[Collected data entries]
►
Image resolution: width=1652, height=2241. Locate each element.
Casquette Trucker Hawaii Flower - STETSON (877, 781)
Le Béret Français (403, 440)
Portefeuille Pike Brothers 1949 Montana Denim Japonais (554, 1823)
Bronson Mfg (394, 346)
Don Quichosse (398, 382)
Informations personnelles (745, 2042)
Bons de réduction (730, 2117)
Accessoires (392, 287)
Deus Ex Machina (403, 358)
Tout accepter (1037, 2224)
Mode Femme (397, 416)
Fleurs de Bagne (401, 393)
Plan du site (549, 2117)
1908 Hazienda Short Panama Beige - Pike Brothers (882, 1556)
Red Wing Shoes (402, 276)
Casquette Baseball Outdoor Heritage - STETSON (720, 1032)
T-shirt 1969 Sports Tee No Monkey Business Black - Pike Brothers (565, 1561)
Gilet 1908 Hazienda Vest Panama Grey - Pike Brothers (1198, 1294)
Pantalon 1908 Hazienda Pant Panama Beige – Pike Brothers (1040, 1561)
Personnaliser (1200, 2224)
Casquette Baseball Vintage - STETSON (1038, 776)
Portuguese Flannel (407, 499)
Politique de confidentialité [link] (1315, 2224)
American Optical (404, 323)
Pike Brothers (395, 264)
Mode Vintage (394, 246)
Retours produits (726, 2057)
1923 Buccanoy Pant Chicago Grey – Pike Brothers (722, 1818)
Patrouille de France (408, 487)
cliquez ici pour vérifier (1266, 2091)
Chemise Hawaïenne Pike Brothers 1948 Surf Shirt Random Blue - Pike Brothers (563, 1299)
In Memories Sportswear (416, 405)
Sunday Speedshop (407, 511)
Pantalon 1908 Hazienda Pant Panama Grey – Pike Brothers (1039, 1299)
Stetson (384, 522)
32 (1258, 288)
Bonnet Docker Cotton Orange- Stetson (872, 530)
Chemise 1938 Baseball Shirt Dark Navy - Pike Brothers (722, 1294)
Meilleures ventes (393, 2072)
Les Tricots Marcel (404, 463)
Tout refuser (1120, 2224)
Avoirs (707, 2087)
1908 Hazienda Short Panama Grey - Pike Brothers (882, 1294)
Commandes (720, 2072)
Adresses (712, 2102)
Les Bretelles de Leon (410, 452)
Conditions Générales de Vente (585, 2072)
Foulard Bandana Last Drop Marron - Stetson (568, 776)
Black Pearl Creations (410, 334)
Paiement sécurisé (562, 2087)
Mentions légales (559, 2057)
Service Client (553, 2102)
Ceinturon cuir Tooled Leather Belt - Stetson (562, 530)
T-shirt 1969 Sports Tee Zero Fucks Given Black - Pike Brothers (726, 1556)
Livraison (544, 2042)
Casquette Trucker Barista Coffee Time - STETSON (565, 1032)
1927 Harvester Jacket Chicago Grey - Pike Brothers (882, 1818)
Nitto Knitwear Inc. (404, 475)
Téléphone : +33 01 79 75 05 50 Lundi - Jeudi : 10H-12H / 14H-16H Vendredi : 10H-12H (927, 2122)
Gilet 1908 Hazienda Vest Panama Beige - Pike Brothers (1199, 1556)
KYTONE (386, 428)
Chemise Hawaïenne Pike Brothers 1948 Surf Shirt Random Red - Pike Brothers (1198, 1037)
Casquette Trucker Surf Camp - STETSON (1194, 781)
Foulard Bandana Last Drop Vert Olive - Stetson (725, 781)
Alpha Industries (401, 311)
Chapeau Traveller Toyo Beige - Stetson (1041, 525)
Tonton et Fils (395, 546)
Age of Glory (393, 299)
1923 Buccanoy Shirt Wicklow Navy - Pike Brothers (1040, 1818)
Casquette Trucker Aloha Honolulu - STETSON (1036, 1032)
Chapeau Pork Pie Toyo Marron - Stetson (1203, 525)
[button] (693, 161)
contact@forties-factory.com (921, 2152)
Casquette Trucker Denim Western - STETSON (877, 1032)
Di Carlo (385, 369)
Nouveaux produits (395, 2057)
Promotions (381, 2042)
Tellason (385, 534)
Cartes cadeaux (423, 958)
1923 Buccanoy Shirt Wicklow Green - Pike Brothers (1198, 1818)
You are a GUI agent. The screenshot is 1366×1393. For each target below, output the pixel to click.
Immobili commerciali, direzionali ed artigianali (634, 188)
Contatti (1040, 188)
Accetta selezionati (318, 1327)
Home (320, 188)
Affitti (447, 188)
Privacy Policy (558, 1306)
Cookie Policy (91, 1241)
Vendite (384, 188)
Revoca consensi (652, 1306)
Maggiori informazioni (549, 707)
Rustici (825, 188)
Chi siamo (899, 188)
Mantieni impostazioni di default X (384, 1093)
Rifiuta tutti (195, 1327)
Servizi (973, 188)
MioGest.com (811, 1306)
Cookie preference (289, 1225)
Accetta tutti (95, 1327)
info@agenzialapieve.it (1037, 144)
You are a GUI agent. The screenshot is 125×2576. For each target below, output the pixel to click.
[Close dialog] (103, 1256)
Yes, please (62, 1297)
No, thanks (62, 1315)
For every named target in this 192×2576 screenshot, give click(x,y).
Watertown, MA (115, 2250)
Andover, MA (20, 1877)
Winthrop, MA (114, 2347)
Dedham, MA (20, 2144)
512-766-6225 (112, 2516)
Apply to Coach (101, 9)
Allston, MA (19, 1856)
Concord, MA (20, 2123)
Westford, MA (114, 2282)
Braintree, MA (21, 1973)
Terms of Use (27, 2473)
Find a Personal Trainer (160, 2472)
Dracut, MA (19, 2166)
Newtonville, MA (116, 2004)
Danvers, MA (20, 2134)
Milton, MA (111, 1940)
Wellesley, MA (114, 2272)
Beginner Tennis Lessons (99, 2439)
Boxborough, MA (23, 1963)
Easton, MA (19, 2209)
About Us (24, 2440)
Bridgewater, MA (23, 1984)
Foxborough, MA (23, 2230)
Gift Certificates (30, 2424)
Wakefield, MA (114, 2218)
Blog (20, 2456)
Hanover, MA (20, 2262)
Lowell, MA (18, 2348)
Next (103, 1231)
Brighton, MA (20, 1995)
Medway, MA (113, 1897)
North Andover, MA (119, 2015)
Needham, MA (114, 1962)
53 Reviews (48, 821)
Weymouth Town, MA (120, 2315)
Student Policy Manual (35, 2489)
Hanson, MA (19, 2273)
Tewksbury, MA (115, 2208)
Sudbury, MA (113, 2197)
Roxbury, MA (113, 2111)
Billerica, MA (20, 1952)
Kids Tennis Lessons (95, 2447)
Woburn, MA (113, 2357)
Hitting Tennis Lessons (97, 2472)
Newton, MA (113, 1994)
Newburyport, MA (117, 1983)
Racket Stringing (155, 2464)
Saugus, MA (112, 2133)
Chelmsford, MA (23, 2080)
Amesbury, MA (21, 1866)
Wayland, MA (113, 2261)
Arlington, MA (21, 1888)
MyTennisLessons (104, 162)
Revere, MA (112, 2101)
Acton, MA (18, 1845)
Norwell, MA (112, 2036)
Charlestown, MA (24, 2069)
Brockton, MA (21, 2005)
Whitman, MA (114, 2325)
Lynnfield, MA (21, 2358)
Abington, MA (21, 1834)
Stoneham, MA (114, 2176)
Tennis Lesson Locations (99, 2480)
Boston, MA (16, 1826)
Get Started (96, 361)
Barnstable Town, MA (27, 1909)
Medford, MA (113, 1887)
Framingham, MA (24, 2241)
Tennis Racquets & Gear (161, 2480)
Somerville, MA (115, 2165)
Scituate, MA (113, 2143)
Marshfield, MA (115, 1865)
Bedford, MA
◄
* WHAT IS BEING ASKED *
Repeat the entries verbatim through the line with "Les Bretelles de Leon (410, 452)".

* EXERCISE RESPONSE *
Image resolution: width=1652, height=2241. Locate each element.
Casquette Trucker Hawaii Flower - STETSON (877, 781)
Le Béret Français (403, 440)
Portefeuille Pike Brothers 1949 Montana Denim Japonais (554, 1823)
Bronson Mfg (394, 346)
Don Quichosse (398, 382)
Informations personnelles (745, 2042)
Bons de réduction (730, 2117)
Accessoires (392, 287)
Deus Ex Machina (403, 358)
Tout accepter (1037, 2224)
Mode Femme (397, 416)
Fleurs de Bagne (401, 393)
Plan du site (549, 2117)
1908 Hazienda Short Panama Beige - Pike Brothers (882, 1556)
Red Wing Shoes (402, 276)
Casquette Baseball Outdoor Heritage - STETSON (720, 1032)
T-shirt 1969 Sports Tee No Monkey Business Black - Pike Brothers (565, 1561)
Gilet 1908 Hazienda Vest Panama Grey - Pike Brothers (1198, 1294)
Pantalon 1908 Hazienda Pant Panama Beige – Pike Brothers (1040, 1561)
Personnaliser (1200, 2224)
Casquette Baseball Vintage - STETSON (1038, 776)
Portuguese Flannel (407, 499)
Politique de confidentialité [link] (1315, 2224)
American Optical (404, 323)
Pike Brothers (395, 264)
Mode Vintage (394, 246)
Retours produits (726, 2057)
1923 Buccanoy Pant Chicago Grey – Pike Brothers (722, 1818)
Patrouille de France (408, 487)
cliquez ici pour vérifier (1266, 2091)
Chemise Hawaïenne Pike Brothers 1948 Surf Shirt Random Blue - Pike Brothers (563, 1299)
In Memories Sportswear (416, 405)
Sunday Speedshop (407, 511)
Pantalon 1908 Hazienda Pant Panama Grey – Pike Brothers (1039, 1299)
Stetson (384, 522)
32 (1258, 288)
Bonnet Docker Cotton Orange- Stetson (872, 530)
Chemise 1938 Baseball Shirt Dark Navy - Pike Brothers (722, 1294)
Meilleures ventes (393, 2072)
Les Tricots Marcel (404, 463)
Tout refuser (1120, 2224)
Avoirs (707, 2087)
1908 Hazienda Short Panama Grey - Pike Brothers (882, 1294)
Commandes (720, 2072)
Adresses (712, 2102)
Les Bretelles de Leon (410, 452)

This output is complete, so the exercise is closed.